アメリカShell Oil社は2017年9月13日(アメリカ時間)、カリフォルニア州北部に水素ステーションを新設すると発表した。水素ステーション完成後の運営を支援する目的で、トヨタ自動車と本田技研工業が資金を拠出する。Shell Oil社はオランダRoyal Dutch Shellのアメリカ法人。
図 Royal Dutch Shellがドイツで運営している水素ステーション
出所 Royal Dutch Shell
今回の水素ステーション新設事業については、カリフォルニア州のカリフォルニアエネルギー委員会(California Energy Commission)が、補助金交付先提案書(Notice of Proposed Award)を公表、提案しており、正式承認を待っていた(参考記事)。8月9日に正式承認となり、Shell Oil社は1636万2500ドル(17億9877万5000円:1ドル=110円で換算)の補助金を受けることが決まり、水素ステーション新設に向けて動き出した。
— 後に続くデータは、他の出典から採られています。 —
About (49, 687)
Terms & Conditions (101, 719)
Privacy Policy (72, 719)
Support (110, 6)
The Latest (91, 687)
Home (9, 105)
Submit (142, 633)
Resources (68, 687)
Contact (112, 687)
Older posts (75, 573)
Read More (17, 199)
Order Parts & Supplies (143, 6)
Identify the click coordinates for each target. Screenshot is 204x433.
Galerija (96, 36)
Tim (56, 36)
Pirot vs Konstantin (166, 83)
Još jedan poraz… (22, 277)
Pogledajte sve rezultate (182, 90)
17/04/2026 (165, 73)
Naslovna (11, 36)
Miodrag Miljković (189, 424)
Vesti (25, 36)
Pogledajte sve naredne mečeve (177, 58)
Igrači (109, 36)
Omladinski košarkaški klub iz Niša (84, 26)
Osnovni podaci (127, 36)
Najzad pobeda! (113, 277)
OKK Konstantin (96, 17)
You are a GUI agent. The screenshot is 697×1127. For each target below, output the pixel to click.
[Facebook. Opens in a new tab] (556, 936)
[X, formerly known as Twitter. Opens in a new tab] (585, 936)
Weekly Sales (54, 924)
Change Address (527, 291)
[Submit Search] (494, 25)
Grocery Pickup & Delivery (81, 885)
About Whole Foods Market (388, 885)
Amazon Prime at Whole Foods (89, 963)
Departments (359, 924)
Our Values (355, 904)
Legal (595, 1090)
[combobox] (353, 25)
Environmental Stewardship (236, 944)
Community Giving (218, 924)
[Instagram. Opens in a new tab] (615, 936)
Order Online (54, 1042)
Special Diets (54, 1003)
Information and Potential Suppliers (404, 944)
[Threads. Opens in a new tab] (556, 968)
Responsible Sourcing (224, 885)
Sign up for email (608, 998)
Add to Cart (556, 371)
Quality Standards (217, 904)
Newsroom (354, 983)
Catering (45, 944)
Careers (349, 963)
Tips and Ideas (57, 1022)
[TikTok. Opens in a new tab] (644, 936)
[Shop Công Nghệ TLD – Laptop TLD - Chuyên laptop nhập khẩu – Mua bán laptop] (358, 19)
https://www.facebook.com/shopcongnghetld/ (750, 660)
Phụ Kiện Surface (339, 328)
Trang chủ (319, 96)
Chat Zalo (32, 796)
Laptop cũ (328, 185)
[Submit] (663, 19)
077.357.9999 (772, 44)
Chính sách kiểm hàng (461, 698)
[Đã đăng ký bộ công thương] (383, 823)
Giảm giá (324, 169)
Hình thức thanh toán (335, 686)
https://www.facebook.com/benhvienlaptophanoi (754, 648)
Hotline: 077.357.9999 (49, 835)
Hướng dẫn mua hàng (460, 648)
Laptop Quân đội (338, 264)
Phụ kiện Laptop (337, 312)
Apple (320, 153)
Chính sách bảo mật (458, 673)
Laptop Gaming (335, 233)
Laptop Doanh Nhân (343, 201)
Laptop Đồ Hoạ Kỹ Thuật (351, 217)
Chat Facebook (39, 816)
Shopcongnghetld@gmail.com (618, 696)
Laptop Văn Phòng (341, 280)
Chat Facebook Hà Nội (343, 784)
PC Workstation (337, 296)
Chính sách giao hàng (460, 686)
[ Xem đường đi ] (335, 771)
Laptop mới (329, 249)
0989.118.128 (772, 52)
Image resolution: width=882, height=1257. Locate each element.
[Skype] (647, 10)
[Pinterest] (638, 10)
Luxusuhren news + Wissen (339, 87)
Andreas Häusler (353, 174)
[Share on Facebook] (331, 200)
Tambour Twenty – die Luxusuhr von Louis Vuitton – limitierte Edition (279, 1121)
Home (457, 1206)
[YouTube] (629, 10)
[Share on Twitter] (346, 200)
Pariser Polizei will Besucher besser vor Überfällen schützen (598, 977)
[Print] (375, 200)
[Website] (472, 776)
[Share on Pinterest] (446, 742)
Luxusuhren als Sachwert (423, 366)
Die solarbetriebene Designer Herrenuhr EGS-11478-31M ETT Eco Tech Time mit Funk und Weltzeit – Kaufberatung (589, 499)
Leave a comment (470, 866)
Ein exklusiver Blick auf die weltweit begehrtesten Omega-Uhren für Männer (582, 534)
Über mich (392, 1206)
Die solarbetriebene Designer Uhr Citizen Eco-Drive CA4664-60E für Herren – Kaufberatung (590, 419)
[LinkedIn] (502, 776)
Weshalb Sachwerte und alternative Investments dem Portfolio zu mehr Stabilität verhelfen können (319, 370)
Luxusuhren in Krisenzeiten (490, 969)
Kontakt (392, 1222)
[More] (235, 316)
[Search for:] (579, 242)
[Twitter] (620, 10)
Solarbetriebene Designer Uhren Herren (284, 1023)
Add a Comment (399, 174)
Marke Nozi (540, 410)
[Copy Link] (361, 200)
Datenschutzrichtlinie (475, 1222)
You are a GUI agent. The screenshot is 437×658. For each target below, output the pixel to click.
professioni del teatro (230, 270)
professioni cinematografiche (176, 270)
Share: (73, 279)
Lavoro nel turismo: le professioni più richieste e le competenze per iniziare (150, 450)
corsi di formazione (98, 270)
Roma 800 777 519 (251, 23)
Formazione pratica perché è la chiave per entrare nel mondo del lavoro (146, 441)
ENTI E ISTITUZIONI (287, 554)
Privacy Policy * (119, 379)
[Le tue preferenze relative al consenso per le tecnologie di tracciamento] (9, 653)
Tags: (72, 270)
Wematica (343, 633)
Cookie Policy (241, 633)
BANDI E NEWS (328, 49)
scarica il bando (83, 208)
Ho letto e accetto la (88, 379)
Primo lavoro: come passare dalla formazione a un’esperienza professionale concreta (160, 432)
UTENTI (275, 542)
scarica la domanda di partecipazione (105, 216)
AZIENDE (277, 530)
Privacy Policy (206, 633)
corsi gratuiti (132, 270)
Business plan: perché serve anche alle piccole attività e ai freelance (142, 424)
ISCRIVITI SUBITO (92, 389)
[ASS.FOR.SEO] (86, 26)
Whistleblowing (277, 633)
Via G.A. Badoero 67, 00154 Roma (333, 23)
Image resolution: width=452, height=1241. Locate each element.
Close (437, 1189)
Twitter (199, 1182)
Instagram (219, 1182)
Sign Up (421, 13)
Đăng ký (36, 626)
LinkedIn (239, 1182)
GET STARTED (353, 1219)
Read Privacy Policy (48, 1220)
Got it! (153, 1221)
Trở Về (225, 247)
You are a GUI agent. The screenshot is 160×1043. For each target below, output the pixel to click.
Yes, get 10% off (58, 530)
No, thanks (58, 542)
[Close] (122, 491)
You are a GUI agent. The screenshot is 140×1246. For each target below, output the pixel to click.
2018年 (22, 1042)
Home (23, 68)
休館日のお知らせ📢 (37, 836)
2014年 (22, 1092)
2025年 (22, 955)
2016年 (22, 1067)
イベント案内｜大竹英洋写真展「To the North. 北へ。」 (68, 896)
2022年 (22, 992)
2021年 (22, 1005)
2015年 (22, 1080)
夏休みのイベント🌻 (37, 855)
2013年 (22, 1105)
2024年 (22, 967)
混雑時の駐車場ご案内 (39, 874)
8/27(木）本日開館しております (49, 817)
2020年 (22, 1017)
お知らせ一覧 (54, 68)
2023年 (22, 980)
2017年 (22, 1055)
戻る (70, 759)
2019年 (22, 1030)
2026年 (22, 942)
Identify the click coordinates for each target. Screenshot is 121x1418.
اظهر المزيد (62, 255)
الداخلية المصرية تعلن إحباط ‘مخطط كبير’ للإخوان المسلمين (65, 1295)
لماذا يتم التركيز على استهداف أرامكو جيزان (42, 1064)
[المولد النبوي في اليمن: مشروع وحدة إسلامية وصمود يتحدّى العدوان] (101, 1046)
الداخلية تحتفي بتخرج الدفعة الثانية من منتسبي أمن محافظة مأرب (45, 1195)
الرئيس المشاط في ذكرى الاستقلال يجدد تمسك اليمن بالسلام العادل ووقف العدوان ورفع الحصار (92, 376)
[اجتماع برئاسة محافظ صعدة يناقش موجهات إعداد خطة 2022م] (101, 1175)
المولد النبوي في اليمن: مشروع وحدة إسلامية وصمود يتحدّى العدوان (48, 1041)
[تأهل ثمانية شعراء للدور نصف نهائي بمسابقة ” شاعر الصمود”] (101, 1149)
車両乗り入れの利便を考慮して、水素ステーションは既存のシェルブランドのガソリンスタンド内に増設する。設置箇所はサンフランシスコ市内3カ所、バークレー、シトラスハイツ、サクラメント、ウォルナットクリークの各市内に1か所ずつの合計7カ所。
カリフォルニアエネルギー委員会は、大気環境、気候変動、エネルギーなどの分野について州が掲げている目標の達成を支援するために、年間で最大1億ドル(110億円)の補助金交付プログラムを実施している。今回の補助金交付もその一環だ。
世界の大手自動車メーカー各社は、ガソリン車から電気自動車(EV)への移行を急速に進めている。しかし、EVは充電に時間がかかる上、満充電状態から走行できる距離がやや短いという欠点を抱えている。
水素を燃料とする燃料電池車(FCV)は、ガソリン車とほぼ同じ時間で燃料を補給でき、長い距離を走れるという点でEVよりも優れている。しかし、その普及はなかなか進んでいない。その大きな要因の1つとして、水素ステーションの数がまだまだ少ないという事情がある。今回のようにエネルギー企業、自動車メーカー、そして自治体が協力する例をもっと作れれば、FCVの普及にも期待が持てるだろう。